start THE INPUT

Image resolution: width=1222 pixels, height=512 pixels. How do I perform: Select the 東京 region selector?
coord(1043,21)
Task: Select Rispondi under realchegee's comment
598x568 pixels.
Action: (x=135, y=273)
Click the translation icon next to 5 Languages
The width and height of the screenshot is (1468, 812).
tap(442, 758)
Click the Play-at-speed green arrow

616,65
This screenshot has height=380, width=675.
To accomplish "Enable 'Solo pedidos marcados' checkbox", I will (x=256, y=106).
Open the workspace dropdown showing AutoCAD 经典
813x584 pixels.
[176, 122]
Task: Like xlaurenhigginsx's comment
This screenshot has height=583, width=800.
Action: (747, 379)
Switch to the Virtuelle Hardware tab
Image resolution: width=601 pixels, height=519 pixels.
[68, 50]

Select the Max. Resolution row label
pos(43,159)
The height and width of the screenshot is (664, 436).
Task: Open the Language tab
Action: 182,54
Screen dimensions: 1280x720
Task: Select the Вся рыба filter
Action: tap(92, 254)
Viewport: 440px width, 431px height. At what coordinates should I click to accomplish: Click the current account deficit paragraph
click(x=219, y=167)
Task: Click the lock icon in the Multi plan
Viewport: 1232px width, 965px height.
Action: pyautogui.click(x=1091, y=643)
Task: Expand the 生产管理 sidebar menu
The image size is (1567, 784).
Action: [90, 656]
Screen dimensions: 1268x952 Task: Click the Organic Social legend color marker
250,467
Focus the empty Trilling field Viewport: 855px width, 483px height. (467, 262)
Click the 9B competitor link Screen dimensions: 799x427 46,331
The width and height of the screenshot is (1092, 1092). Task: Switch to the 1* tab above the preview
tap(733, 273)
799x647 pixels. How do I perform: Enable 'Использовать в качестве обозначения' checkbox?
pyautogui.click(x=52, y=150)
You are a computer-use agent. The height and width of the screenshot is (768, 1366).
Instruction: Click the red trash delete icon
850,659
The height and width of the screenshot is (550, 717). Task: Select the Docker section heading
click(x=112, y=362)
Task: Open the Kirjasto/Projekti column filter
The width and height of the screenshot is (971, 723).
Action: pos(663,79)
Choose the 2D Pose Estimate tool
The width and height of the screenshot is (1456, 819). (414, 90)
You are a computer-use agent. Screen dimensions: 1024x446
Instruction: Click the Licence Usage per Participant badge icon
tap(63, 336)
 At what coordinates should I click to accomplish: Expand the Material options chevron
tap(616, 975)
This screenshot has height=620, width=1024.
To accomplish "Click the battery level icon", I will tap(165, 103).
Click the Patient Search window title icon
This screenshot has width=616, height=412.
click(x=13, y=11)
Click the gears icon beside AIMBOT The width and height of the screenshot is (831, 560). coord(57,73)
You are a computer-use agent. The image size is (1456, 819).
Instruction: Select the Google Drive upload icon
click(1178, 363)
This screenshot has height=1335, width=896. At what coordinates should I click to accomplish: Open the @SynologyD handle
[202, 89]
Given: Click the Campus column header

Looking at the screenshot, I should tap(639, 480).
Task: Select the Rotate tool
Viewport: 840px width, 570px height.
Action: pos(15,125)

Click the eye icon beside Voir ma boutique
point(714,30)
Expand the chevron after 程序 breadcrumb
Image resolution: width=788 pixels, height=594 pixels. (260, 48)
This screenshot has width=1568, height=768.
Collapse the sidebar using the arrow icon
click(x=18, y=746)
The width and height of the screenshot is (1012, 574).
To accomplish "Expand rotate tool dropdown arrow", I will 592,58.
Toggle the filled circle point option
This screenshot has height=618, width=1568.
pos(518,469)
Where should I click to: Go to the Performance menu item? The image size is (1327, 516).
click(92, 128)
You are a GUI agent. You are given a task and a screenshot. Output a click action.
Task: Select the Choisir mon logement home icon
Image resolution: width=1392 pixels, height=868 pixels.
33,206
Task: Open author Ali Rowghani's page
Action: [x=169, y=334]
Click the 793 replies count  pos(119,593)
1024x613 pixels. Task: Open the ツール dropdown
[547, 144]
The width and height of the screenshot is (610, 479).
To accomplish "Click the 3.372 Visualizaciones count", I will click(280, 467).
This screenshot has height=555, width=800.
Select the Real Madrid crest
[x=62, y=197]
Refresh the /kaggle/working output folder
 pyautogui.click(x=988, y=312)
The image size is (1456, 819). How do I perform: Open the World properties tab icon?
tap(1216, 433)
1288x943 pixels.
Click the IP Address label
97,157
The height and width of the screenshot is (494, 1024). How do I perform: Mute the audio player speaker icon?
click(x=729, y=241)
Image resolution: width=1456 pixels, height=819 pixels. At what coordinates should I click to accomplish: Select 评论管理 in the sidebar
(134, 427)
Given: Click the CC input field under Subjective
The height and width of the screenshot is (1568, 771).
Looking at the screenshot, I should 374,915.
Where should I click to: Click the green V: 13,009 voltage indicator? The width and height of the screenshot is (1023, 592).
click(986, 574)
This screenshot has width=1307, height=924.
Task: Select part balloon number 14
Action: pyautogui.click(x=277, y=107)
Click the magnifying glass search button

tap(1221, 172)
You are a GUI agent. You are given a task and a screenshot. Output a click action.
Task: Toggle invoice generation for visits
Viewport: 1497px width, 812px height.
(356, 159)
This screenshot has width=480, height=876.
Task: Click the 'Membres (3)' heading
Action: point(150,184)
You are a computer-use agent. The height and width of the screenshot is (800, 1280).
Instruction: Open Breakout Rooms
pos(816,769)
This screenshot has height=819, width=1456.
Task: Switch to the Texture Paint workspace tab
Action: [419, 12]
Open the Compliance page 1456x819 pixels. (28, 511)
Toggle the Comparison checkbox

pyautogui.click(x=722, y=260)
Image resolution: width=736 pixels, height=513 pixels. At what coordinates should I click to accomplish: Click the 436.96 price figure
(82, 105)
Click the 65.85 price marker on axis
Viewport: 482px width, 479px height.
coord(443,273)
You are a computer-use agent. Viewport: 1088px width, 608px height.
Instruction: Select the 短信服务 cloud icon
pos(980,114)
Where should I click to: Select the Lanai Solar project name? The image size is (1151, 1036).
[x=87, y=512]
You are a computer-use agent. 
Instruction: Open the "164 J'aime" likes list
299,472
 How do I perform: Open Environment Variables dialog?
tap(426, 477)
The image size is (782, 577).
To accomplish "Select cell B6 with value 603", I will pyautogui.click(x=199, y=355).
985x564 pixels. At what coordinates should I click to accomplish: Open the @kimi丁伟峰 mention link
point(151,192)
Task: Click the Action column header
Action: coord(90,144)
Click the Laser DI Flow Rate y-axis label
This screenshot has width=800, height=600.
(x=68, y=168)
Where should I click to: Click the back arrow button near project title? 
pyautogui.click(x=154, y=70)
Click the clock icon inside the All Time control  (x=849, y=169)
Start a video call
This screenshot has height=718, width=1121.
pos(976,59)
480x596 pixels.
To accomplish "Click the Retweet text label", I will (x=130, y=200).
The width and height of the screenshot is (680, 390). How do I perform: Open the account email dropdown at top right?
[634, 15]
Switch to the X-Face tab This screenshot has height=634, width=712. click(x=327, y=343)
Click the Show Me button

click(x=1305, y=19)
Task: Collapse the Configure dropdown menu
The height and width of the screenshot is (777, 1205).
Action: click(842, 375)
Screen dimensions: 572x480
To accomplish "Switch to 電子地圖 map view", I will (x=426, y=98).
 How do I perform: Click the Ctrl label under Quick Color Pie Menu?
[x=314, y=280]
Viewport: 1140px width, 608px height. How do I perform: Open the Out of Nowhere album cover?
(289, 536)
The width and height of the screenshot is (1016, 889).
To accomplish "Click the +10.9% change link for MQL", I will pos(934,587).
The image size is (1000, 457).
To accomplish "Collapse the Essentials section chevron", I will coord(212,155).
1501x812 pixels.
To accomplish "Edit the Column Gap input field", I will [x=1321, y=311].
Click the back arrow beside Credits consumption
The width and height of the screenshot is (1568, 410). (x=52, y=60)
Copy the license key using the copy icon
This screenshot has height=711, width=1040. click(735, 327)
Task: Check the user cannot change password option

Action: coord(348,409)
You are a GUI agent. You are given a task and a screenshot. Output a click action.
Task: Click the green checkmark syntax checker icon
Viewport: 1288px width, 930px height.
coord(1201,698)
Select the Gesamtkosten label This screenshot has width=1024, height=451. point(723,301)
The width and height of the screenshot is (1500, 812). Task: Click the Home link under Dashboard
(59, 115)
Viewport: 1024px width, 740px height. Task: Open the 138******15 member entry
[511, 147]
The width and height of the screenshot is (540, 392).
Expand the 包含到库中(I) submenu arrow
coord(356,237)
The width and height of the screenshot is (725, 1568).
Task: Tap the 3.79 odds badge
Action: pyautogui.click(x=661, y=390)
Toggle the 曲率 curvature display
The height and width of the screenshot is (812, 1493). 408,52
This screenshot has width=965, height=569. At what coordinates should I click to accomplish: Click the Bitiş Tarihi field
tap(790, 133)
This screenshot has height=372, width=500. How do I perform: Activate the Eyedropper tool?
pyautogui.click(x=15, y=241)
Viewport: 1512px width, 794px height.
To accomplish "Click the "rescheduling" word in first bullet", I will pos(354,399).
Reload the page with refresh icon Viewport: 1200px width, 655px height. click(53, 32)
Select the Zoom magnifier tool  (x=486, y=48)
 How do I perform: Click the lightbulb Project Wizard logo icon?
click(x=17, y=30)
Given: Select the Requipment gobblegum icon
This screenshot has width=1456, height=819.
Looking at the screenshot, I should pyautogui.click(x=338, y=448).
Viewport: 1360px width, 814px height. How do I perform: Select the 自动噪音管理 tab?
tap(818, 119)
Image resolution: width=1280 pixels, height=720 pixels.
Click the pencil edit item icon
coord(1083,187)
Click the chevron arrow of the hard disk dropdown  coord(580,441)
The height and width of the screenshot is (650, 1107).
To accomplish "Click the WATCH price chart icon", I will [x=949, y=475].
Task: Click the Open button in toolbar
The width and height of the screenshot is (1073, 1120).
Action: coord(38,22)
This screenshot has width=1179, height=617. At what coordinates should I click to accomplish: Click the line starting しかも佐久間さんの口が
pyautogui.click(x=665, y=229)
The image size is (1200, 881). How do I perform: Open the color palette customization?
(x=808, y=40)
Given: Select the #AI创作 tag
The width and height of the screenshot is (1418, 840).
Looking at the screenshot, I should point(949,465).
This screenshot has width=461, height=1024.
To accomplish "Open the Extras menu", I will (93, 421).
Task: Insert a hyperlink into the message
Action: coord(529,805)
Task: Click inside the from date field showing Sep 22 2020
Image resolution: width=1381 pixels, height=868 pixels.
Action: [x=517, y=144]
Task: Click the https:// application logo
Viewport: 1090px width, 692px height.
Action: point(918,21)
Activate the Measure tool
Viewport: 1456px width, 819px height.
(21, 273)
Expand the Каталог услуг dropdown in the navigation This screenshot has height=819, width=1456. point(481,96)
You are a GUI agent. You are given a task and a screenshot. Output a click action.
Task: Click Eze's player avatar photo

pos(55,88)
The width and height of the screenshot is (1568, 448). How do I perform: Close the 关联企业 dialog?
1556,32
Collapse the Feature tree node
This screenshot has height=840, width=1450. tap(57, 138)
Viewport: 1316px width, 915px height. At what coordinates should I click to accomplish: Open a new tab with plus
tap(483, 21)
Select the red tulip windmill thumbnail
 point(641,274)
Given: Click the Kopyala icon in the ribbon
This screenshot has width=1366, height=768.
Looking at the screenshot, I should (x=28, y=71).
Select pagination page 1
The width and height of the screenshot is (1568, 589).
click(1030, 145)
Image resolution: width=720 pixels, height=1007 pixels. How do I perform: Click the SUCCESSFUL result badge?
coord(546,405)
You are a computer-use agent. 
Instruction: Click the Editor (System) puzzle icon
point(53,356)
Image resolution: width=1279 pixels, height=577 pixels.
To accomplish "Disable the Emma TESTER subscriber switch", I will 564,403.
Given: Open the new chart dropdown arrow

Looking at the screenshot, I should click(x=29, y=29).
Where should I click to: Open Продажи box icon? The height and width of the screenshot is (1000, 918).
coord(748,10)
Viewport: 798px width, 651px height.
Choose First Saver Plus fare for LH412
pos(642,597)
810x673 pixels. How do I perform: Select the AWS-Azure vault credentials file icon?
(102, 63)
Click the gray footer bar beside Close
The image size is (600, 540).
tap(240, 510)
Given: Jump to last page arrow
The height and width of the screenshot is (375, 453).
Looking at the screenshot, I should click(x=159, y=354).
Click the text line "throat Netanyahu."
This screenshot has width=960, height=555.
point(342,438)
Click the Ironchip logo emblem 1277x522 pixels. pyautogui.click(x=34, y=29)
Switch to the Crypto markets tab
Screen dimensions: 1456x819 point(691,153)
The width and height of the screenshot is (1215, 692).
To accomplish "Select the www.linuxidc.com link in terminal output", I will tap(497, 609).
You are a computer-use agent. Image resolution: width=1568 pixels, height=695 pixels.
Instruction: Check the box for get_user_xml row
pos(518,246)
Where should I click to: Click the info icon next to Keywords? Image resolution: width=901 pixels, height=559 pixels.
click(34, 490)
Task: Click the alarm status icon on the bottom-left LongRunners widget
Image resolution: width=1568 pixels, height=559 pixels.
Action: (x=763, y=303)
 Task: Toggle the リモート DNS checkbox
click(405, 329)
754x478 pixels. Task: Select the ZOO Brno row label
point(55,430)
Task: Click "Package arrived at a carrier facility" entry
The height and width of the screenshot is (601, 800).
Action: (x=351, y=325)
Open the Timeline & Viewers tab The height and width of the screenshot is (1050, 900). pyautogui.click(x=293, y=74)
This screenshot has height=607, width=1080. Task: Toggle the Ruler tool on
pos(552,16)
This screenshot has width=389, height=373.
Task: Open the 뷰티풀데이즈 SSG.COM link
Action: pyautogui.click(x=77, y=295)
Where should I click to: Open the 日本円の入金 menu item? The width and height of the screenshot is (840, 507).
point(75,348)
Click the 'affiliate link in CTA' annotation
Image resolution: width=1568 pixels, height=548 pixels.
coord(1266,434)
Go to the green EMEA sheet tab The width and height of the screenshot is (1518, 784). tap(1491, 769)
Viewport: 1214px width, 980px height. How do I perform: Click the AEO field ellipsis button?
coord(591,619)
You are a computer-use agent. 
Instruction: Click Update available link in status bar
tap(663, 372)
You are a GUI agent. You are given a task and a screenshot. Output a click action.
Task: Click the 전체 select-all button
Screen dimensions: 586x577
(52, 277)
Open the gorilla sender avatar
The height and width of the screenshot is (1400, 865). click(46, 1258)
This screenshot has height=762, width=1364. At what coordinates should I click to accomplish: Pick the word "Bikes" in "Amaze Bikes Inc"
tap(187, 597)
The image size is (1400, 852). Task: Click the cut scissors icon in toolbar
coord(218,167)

end THE INPUT

### DESCRIPTION OF THE TASK:
Please edit the lines from the line with "You are a computer-use agent. Image" up to and including the line with "click(34, 490)", replacing "info icon" with "help icon" and leaving everything else unchanged. Return only those lines.

### RESPONSE TO THE EXERCISE:
You are a computer-use agent. Image resolution: width=1568 pixels, height=695 pixels.
Instruction: Check the box for get_user_xml row
pos(518,246)
Where should I click to: Click the help icon next to Keywords? Image resolution: width=901 pixels, height=559 pixels.
click(34, 490)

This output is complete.